Personal loan: If you are short of funds, your first temptation could be to sell any liquid assets that you have. Some investors invest in term deposits whereas others invest in stocks and mutual funds.

So, unlocking your deposit, redeeming your funds, or selling your securities is quite common to raise immediate cash in case of urgent need.

However, what if the market is faring poorly and so is your portfolio. Selling at this juncture could lead to undoing all the unrealised gains which you have earned in the past. And obviously, you would not want to compromise your financial goals. So what is the answer to this?

One could raise a loan against stocks or funds. These are some of the advantages of raising loans against stocks and mutual funds.

Advantages of loan against securities

I. Financial goals: It prevents you from selling your securities, thus helping you achieve your financial goals well in time.

II. Interest rate: The interest rate of loan against securities is typically lower than that of loan on your credit card. So, you can raise a loan at an affordable rate of interest.

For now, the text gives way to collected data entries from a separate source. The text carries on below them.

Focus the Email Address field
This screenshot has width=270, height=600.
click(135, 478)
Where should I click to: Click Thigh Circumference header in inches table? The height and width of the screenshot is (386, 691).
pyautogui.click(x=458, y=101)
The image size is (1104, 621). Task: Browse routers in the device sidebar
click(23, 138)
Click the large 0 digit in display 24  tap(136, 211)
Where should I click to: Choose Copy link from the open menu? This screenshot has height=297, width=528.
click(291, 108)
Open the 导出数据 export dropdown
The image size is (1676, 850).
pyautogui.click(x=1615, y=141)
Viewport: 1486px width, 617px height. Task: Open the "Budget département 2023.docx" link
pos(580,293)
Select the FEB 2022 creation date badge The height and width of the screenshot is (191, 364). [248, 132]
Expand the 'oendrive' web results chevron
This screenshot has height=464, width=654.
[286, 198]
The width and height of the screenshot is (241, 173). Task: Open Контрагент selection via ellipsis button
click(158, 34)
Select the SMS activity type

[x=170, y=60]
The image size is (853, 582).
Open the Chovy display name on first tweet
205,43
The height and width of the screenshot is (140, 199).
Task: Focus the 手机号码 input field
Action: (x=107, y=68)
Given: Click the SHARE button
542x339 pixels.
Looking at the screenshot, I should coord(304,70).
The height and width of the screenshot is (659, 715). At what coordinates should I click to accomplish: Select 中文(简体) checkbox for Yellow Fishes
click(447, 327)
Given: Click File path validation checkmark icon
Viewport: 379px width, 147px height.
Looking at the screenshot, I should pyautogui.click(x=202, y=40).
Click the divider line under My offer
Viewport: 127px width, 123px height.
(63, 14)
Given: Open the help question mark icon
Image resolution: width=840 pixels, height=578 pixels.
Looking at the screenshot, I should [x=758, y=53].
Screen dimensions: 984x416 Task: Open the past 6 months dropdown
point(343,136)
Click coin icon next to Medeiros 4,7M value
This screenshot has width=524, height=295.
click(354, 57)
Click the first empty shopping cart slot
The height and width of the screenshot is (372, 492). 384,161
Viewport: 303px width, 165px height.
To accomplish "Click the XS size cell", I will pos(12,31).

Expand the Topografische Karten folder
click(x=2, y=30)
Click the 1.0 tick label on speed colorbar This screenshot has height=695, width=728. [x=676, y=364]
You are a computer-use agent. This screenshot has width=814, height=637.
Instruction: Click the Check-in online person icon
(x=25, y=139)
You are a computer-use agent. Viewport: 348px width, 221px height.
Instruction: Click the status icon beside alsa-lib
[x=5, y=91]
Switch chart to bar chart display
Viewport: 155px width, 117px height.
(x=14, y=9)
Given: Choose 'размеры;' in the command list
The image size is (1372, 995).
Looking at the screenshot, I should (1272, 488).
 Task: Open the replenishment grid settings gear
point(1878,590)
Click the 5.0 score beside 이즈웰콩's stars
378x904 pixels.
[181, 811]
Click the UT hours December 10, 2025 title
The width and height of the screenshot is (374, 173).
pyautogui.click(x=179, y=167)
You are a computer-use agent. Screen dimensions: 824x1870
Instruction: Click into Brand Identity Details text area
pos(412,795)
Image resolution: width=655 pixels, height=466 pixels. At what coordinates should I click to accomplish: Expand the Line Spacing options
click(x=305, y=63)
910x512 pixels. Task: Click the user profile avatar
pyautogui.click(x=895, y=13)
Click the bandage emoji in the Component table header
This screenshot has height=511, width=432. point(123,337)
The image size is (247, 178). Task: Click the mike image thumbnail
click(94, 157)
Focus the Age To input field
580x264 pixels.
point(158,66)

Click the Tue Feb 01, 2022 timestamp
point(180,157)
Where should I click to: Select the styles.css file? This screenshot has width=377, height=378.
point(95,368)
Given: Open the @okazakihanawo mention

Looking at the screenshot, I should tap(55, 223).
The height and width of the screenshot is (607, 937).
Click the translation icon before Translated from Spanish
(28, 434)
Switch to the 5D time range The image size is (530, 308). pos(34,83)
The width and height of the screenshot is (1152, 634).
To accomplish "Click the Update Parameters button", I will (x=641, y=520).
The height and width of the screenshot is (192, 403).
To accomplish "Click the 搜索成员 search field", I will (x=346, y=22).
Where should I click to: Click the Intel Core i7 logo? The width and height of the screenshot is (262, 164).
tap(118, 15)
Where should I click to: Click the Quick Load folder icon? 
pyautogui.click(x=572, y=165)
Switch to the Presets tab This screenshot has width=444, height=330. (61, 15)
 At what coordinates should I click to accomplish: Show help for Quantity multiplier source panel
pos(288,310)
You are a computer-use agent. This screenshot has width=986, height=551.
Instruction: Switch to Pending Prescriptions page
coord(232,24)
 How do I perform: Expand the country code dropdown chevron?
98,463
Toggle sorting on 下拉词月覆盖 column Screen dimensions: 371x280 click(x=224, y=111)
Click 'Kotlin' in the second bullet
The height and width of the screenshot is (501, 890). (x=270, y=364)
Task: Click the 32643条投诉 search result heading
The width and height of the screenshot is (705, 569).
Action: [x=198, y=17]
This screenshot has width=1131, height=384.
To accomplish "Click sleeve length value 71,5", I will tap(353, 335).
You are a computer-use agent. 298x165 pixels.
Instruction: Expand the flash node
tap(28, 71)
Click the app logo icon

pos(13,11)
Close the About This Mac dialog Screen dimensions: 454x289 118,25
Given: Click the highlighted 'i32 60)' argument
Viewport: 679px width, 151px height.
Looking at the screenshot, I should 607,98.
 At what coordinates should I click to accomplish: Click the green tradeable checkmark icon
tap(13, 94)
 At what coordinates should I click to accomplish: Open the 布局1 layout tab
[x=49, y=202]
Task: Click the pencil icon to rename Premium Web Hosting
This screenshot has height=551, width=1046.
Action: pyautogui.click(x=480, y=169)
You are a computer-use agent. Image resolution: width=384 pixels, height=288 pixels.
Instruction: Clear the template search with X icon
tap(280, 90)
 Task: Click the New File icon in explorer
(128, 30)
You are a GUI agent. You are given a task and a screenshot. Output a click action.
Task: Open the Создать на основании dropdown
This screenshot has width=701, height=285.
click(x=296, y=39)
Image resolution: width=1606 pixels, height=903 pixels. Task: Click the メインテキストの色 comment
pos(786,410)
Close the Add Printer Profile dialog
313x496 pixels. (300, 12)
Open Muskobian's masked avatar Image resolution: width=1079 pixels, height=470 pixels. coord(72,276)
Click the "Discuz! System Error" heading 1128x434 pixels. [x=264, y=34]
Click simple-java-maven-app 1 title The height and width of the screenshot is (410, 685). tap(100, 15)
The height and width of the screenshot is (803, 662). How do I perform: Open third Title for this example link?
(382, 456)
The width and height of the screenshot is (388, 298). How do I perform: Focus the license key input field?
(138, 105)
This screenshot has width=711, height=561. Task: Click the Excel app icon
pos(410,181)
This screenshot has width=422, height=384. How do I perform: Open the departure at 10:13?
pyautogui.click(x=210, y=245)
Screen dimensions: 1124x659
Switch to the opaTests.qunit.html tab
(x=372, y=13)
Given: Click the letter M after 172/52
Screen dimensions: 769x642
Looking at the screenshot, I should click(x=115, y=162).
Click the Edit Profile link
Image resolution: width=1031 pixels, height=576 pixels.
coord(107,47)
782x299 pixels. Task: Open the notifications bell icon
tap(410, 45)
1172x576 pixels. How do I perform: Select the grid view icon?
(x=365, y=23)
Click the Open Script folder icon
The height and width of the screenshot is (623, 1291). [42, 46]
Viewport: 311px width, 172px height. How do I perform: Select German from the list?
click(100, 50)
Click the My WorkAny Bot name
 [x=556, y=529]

III. Gains justify interest: If shares and funds rise in value, the gains can comfortably justify the cost you incur in the form of interest that you pay on your loan.

Notably, in view of the market volatility, banks are giving out fewer loans against securities. For instance, bank loans against shares rose by 3 per cent in July to touch ₹9,730 crore vis-a-vis 25 per cent growth seen during the same period last year, RBI data shows, reportedBusiness Line.

Meanwhile, some experts do not recommend this practice of raising loans against securities. Preeti Zende, a Sebi-registered investment advisor and Founder of Apna Dhan Financial Services, advises against taking loans against securities. She says that one should create an emergency fund instead of relying on personal loans.

“I always tell my clients that one should have an adequate emergency fund that can cover anywhere between six to nine months of expenses besides a 25 percent buffer so that one does not need to take a loan against shares,” Zende opines.